ABOUT THE BOOKLiv Montgomery knew that asking Celebration Bay’s newspaper owner-slash-ne’er-do-well Chaz Bristow to teach her how to fish meant angling for more than a lesson in sinkers and chum. But it’s not long before Liv reels in a huge catch—already quite dead. It’s the body of an unknown man, and it was no accidental drowning. This floater was murdered, and Chaz and Liv become live bait for a ruthless killer.
INTERVIEW WITH SHELLEY FREYDONTShelley, tell us about your series. Is this book a standalone, or do readers need to read the series in order?
Liv Montgomery was a high powered Manhattan event planner who takes a job as event planner for a small destination town in upstate New York, Celebration Bay. She and her intrepid Westie, Whiskey, are usually up to their eyeballs in planning holidays and catching killers. It’s a series, but they can be read in any order.
Where’s home for you?
I live at the New Jersey shore.
What’s the most valuable thing you’ve learned?
There will always be something interesting around the next bend.
What makes you bored?
People who are bored. I run as fast as I can in the opposite direction.
Do you have another job outside of writing?
No, I work solely as a writer. Before I began writing for a living, I was a professional dancer. I worked with great people, went to a lot of wonderful places, but even then I was writing when I got the chance.
What’s one of your favorite quotes?
One of my favorite quotes and sort of my philosophy of life is: “When you go through life make this your goal, watch the donut not the hole.” -Burl Ives
If you could live anywhere in the world, where in the world would it be?
In my dreams . . . The Cornwall coast.
What would you like people to say about you after you die?
That I did no harm, maybe even helped a little.
How did you create the plot for this book?

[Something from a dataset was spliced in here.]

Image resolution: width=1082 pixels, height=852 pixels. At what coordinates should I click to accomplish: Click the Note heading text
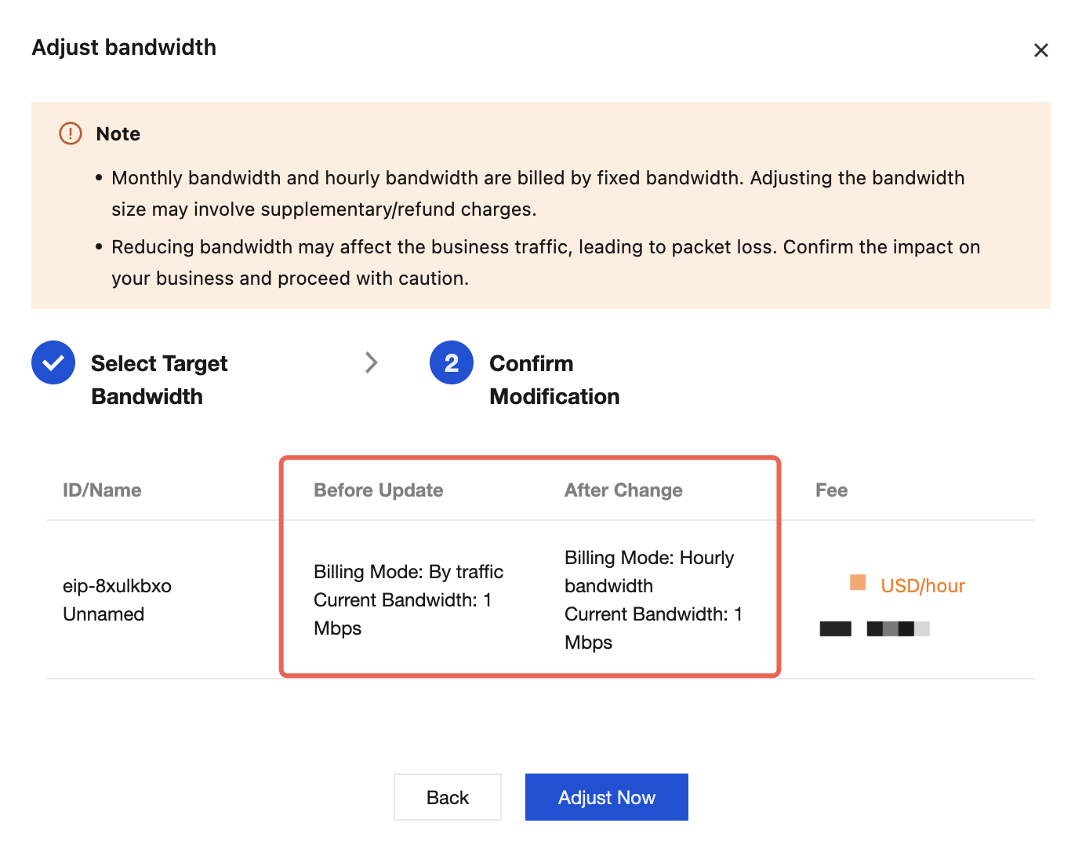(x=118, y=134)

At the end of Independence Slay, Liv dares Chaz, her nemesis and sometimes flirt, to teach her how to fish, never expecting him to take her up on it. But he does. Now she’s stuck on a fishing boat with him. So what if? I threw in a big lake trout named Big Billy, and the rest is fish tale.
What book are you currently reading and in what format?

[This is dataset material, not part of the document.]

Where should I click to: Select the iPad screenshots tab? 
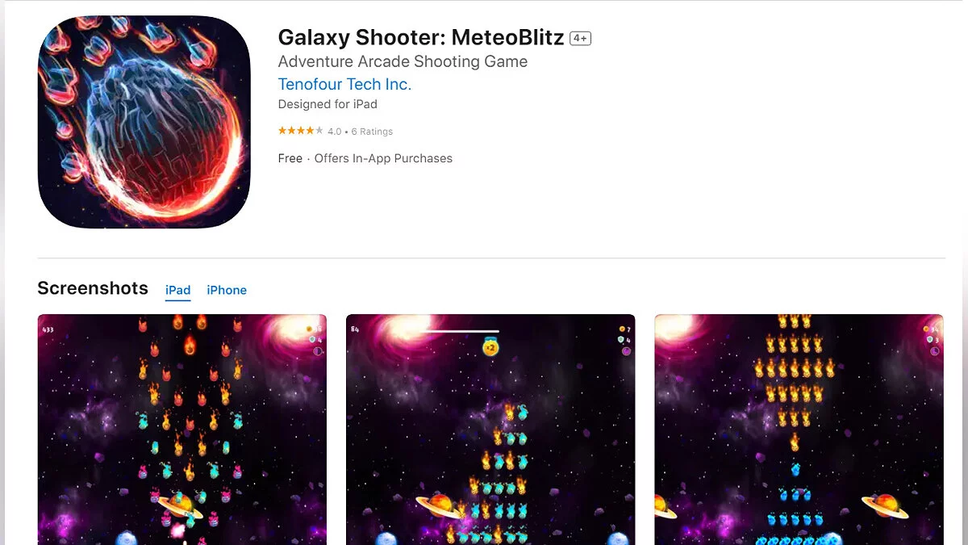coord(177,290)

I read in a lot of genres and in all formats. I’m reading The Experiences of Loveday Brooke, Lady Detective, (a 1895 facsimile of a dime novel) on my phone and mini, Susannah Kearsley’s A Desperate Fortune in paper, and re-reading Tears of Pearl by Tasha Alexander in hardcover.
Where and when do you prefer to do your writing?
I have an office in my apartment. It’s two walls of desk, all white. I sit so I can see the soft ball field across the way. I write in the morning, stop for lunch and a short read, or a walk on the beach for a break. Then it’s back to work. Usually when I’m writing one book, I have edits on another book at the same time, so it keeps me busy.
What would your dream office look like?
It would be my office but looking out over a deserted beach to the ocean.
You're published with Berkley and William Morrow. Are you happy with your decision to publish with them?
When I started writing there weren’t all the many publishing options we have today. I went with a traditional publisher because that was the best option. I’m still with several publishers and love working with them. I like being a part of a team without having to worry about the business end of it. I wouldn’t enjoy the small business aspect of self publishing, so I’m very happy to be where I am now.
What are you working on now?
Right now I’m working on the second Gilded Age mystery titled, A Golden Cage, scheduled to be published next summer, and a women’s fiction, Leila, that will be available June 2016.